EU inches closer to US ‘open skies’ dialogue

Series Title
Series Details 09/05/96, Volume 2, Number 19
Publication Date 09/05/1996
Content Type

Date: 09/05/1996

By Tim Jones

MEMBER states are edging towards giving the European Commission the green light to begin exploratory talks with the United States over access to each other's civil aviation market.

After informal discussions in Washington between two Commission officials and their counterparts at the Department of Transportation and the State Department at the end of April, EU governments are now likely to sanction more formal talks over a pan-EU-US 'open skies' deal.

A two-day meeting of Union aviation negotiators this week indicated that either the June or the October meeting of EU transport ministers would call for further discussions with the US.

The Commission has been seeking a mandate to negotiate directly with Washington to create a so-called common aviation area between the Union and the US since Neil Kinnock took over as Transport Commissioner at the beginning of 1995.

Instead, the US has been negotiating bilateral agreements with member states, persuading individual governments to abolish the usual formal restrictions on fare-cutting and plane capacity. By the end of last year, the US had new deals with Luxembourg, Austria, Belgium, Denmark, Sweden and Finland.

A mini-deal with the UK was followed by a full open skies agreement with Germany and a commitment from the French to begin talks - but only after the US threatened to slash Air France's trans-Atlantic flight numbers.

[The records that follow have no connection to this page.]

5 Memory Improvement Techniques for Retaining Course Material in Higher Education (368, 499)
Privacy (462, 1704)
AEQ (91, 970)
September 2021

In March, Washington sent its model open skies agreement to the authorities in the member states which have not yet signed deals. The Spanish, Italian and Portuguese authorities have all been approached to negotiate bilaterally with the Americans, while an existing Greek-US accord comes up for renewal this year.

As the aviation market becomes more cut-throat, European airlines are increasingly seeking US partners in order to reduce plane numbers as well as coordinating capacity, pricing and flight scheduling.

This has given the US even more leverage since the tighter these alliances become, the greater the likelihood that the airlines can be challenged for anti-competitive behaviour.

To be safe from legal suits, the airlines need to be granted anti-trust immunity by the US Department of Justice - leading many European carriers to put pressure on their governments to reach open skies deals. This is precisely what happened in the German case, when Lufthansa sought to deepen its alliance with United Airlines.

The Spanish authorities will be next to feel the heat as Iberia seeks a major private sector partner to help it buy back the Latin American operations it was forced to sell by the Commission in return for a capital injection from the state.

When they met their US counterparts, EU officials from DGVII, the Directorate-General for Transport, pressed the case for a 'balanced' deal which would cover anti-trust immunity.

US officials stressed their demand for 'traffic rights' - freedom to land even at congested airports, pick up passengers in one European city and land in another and even, eventually, the right to fly between cities in one member state.

“We favour liberal EU-US relations and if member states decide they want to reach that goal at the EU level, then that's fine,” said an American official.

Kinnock wants to ensure that traffic rights are not the only issue discussed with the US.

He believes an overall agreement should include reciprocal access for EU and American carriers, measures to avoid market disruption and unfair competition, a common threshold for foreign ownership of domestic carriers, norms and rules for equipment leasing and code-sharing, and strict definitions of when an airline is bankrupt.